Discours de la méthode

Une nouvelle édition du Discours de la méthode, Essais (Dioptrique, Météores, Géométrie) et autres textes mathématiques (Traité de mécanique), est parue aux éditions Gallimard, sous la direction de Jean-Marie Beyssade et Denis Kambouchner. Une initiative de la collection « Tel », à saluer (826 p., 17,5€).

Vincent Duclert

08 octobre 2009

Comment je vois le monde

Les éditions Flammarion et le quotidien Le Monde (également partenaire de La Recherche) organisent depuis le 1er octobre une opération en faveur des « livres qui ont changé le monde », à savoir les textes fondateurs de la société d’aujourd’hui, qui ont posé les bases d’une science, qui ont durablement modelé les mentalités, ou qui ont initié des combats pour la tolérance, la justices, les « minorités », etc. La liste des vingt fait apparaître une majorité d’œuvres appartenant au corpus des chercheurs, de L’origine des espèces de Charles Darwin (avec une introduction de Jérôme Picon, selon la traduction révisée par Daniel Becquemont, et au prix de lancement d’un euro) à Max Weber (pour L’Ethique protestante et l’esprit du capitalisme) en passant par Albert Einstein (Comment je vois le monde), Emile Durkheim (Les règles de la méthode sociologique) ou Louis Pasteur (Ecrits scientifiques et médicaux). Une initiative salutaire pour permettre aux étudiants de se constituer une première amorce de bibliothèque de fonds, et qui devrait se prolonger au-delà des vingt premiers titres.
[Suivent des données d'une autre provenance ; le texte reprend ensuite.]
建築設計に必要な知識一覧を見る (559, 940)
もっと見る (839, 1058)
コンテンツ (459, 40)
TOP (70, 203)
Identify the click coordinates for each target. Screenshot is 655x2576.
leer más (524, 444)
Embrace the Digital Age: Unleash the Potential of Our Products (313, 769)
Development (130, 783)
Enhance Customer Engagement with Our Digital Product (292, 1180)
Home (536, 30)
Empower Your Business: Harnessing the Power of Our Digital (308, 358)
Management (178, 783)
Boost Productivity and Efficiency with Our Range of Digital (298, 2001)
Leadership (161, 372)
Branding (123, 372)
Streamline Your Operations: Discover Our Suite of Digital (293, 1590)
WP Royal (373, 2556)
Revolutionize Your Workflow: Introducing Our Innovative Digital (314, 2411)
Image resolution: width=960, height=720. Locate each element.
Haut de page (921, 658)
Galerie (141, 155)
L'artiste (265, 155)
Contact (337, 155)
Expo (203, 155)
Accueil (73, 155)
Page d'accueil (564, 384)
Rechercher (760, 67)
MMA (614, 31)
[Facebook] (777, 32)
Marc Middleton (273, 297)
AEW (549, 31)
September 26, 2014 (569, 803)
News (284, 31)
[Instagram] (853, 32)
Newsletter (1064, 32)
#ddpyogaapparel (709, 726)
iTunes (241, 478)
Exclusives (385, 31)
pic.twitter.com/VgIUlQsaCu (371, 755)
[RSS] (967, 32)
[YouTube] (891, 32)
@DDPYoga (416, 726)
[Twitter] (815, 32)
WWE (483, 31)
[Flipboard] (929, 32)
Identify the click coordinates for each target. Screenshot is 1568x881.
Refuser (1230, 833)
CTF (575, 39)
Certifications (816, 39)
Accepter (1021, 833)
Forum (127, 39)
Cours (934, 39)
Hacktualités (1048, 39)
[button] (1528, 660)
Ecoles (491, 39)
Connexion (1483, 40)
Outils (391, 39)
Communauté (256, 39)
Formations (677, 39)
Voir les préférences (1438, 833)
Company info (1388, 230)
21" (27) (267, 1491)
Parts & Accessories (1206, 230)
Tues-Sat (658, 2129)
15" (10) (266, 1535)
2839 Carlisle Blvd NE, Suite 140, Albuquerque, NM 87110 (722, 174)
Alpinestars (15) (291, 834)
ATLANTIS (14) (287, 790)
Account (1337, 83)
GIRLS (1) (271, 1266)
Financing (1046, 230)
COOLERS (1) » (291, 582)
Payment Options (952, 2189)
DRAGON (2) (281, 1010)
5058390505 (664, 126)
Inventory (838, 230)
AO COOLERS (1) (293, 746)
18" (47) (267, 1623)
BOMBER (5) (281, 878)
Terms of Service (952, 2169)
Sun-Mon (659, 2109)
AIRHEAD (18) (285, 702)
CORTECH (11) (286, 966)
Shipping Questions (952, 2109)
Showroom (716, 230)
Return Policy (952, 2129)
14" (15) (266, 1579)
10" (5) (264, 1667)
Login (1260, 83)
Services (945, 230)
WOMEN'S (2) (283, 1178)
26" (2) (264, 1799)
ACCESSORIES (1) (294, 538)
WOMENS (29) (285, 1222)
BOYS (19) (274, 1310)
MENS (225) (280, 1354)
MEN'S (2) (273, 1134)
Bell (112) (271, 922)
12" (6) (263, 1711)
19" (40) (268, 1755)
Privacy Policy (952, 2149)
D'autant que le choix initial pourrait faire l'objet d'amendements certains, De l'esprit des lois de Montesquieu à Jean Jaurès et Les Preuves en passant par le Discours sur deux sciences nouvelles de Galilée. Chacun pourra réfléchir en tout cas à sa bibliothèque idéale. Chaque volume est vendu au prix de 4,90 € pour 200 à 300 pages. L'ouvrage d'Albert Einstein, paru en 1934 aux éditions Flammarion, est disponible avec Le Monde ce jeudi 8 octobre.